- Stated exercise 1 -
According to the article on saving the city's strays, how many unwanted dogs and cats were killed at Indianapolis Animal Care and Control and the Humane Society of Indianapolis in 2007?

- Source extract -

Saving the strays 

What new shelter policies mean
for the city’s unwanted pets

Blaze is a Rottweiler mix with liquid eyes and a penchant for pushing his big head against the bars of his kennel for petting.
A stray who entered Indianapolis’s municipal shelter on Feb. 29, 2008, he is one of the many dogs at Animal Care and Control awaiting a friendly touch, a walk or a new home. “I am a good boy,” begins the description on the card clipped to his kennel.
Unfortunately, the odds are poor for Blaze and his canine and feline compatriots. In 2007, 14,470 unwanted dogs and cats were killed at Indianapolis Animal Care and Control and the Humane Society of Indianapolis. That works out to about 40 animals a day, a staggering figure. The problem is enormous, complex and emotionally charged.
So when the Humane Society of Indianapolis announced a policy change in early March, it caused a furor within the local grassroots animal welfare community.

Reducing the overlap

As of March 15, the private agency said, pet owners bringing their animals to HSI would be required to have an appointment for counseling before being allowed to leave their pets. The “reservation required” system would enable HSI to control their intake flow and eliminate the need to euthanize animals due to space needs, HSI officials said.

- Stated exercise 2 -
In the records below, rewrite everything from the line with "Where should I" up to and including the line with "coord(982,495)", keeping the requests. Raise every coordinate in the answers by 127, and leave the pictures out.

- Records to process -
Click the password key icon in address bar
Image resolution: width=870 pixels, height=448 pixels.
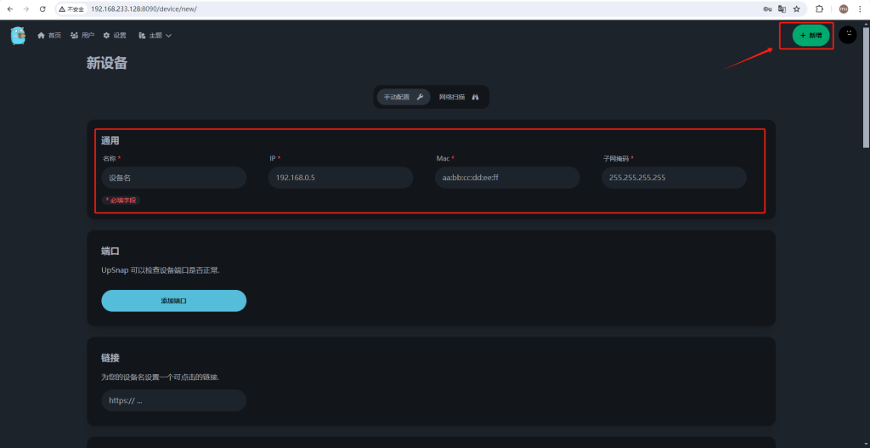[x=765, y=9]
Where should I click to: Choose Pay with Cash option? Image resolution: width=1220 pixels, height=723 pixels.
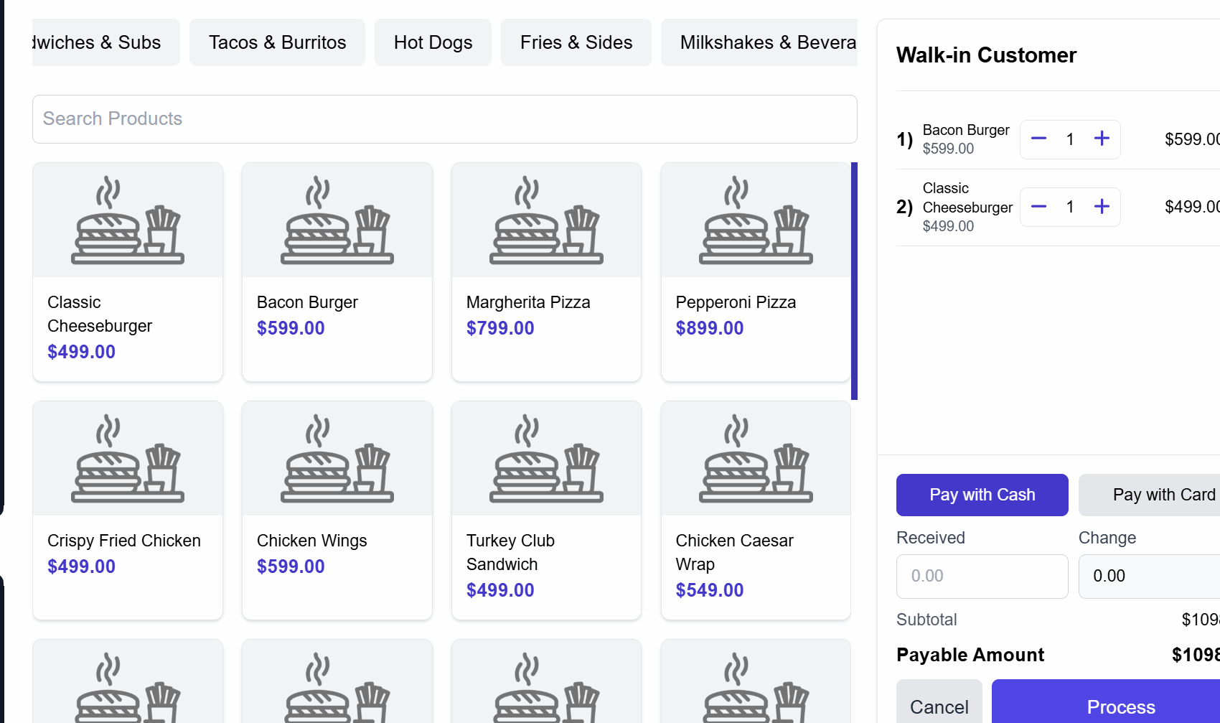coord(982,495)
...
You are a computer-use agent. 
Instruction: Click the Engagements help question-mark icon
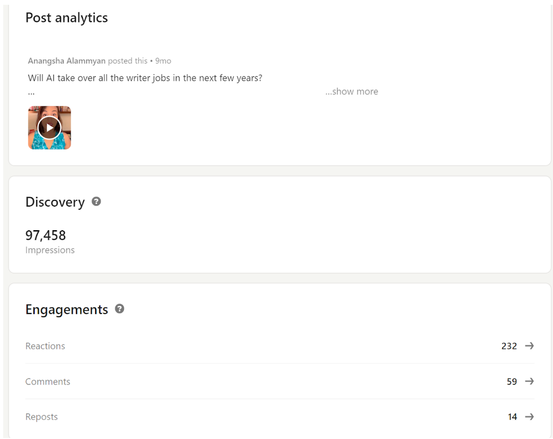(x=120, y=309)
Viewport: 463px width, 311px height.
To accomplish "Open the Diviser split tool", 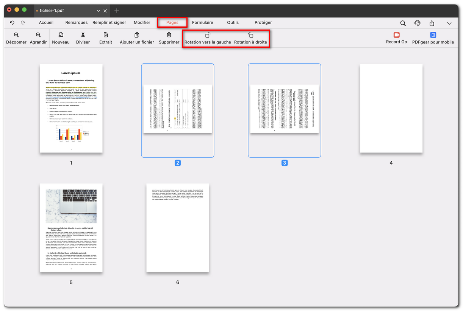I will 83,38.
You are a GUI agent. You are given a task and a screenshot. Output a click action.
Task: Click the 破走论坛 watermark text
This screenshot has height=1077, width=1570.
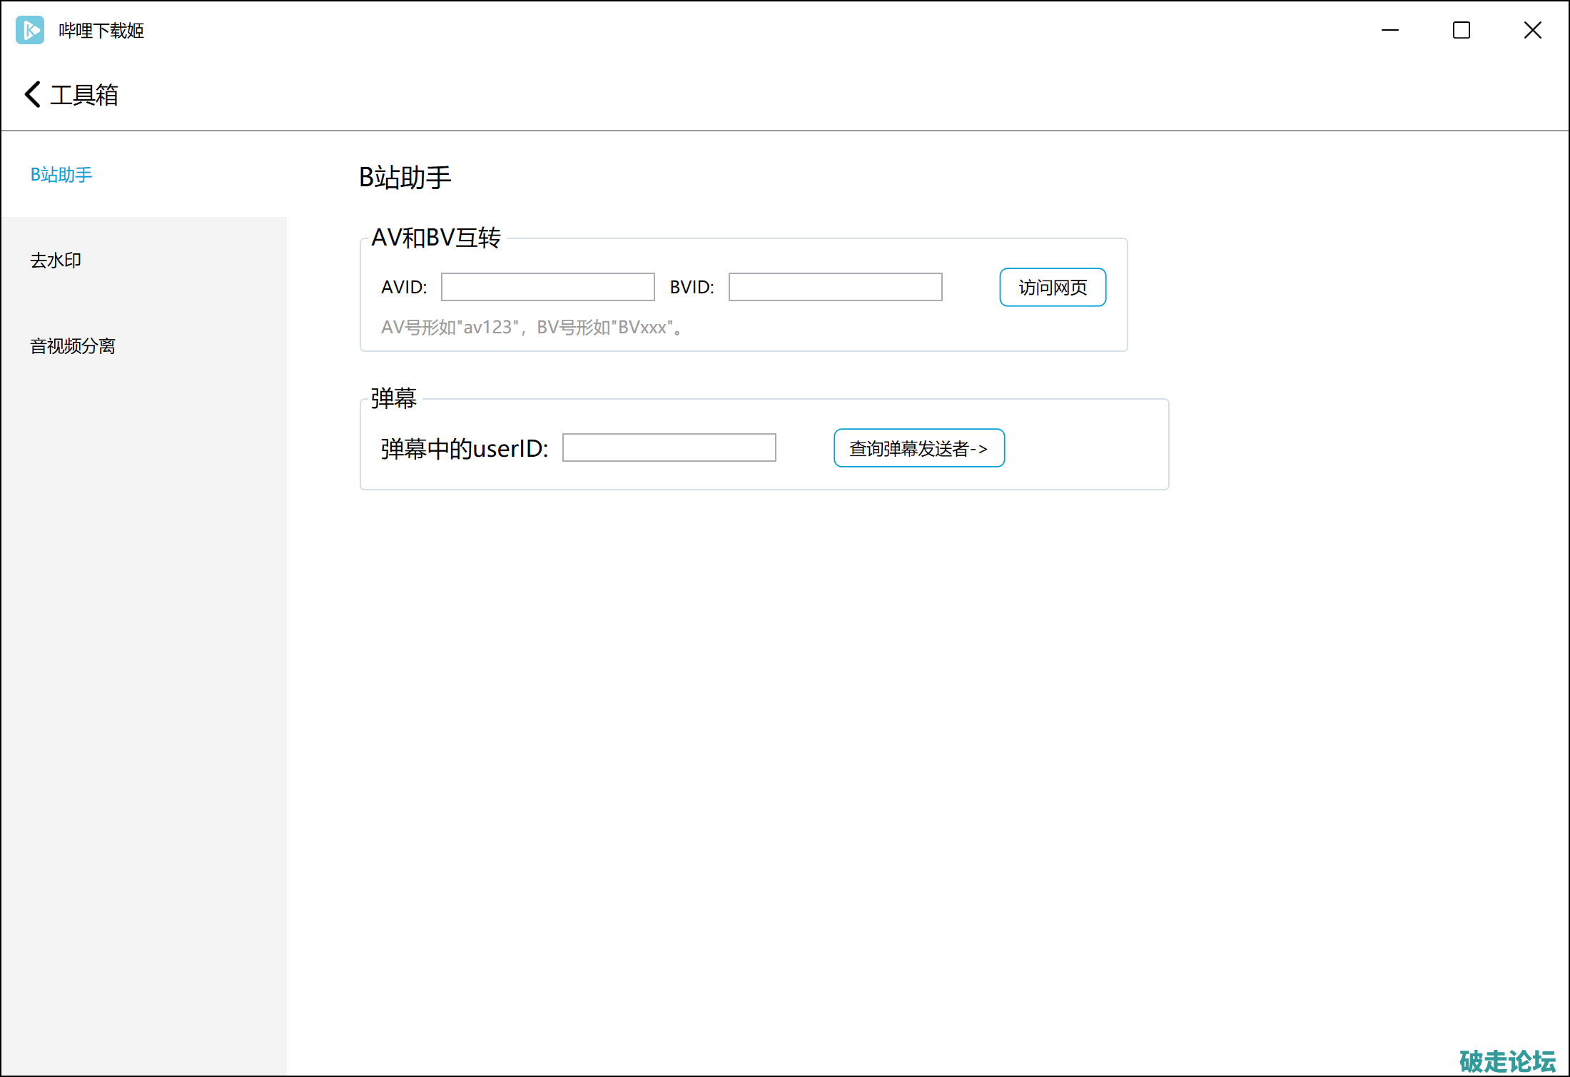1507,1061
---
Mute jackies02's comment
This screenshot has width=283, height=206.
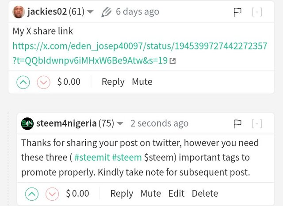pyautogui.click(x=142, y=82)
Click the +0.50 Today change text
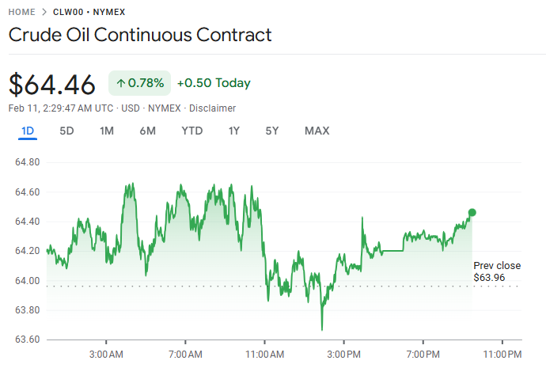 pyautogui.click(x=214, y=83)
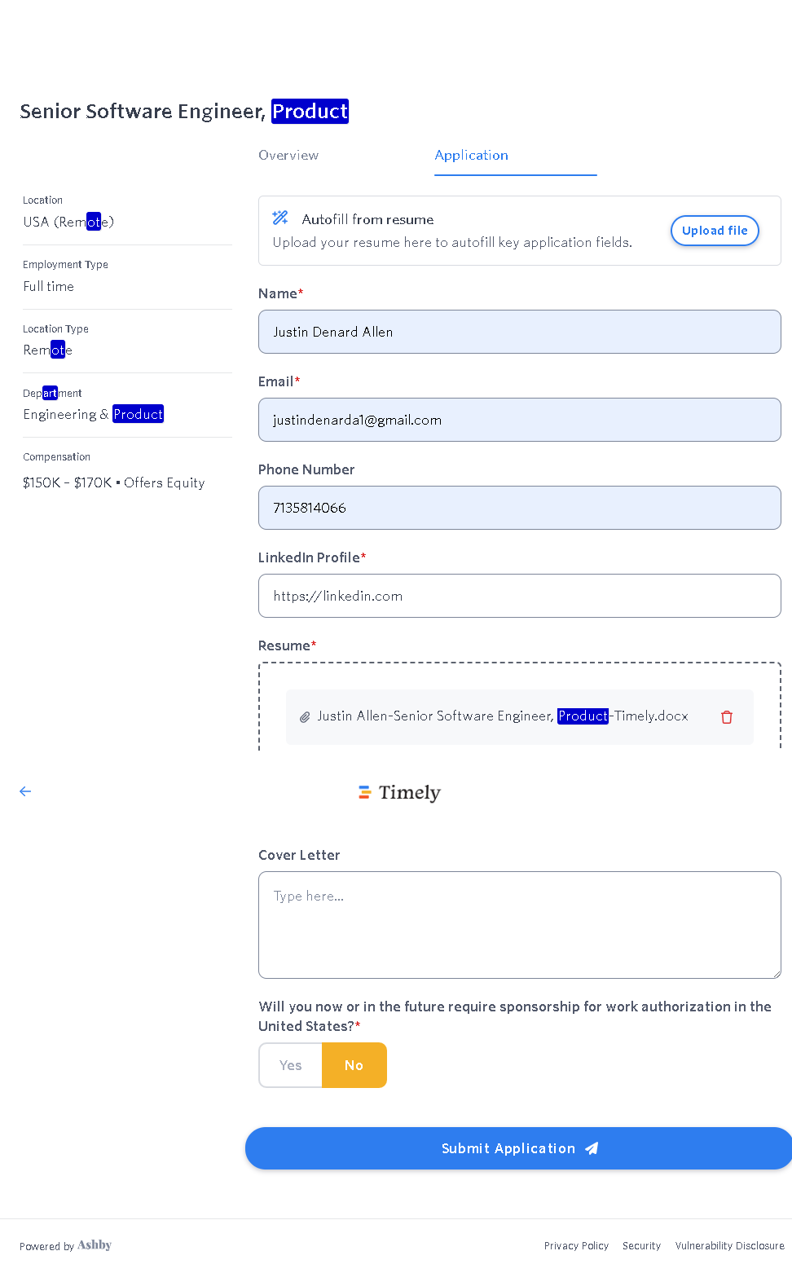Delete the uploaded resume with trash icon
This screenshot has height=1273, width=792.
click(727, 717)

- Finished answer 1 -
14,470 dogs and cats were killed in 2007.

- Finished answer 2 -
Where should I click to: Choose Pay with Cash option? Image resolution: width=1220 pixels, height=723 pixels.
coord(1109,622)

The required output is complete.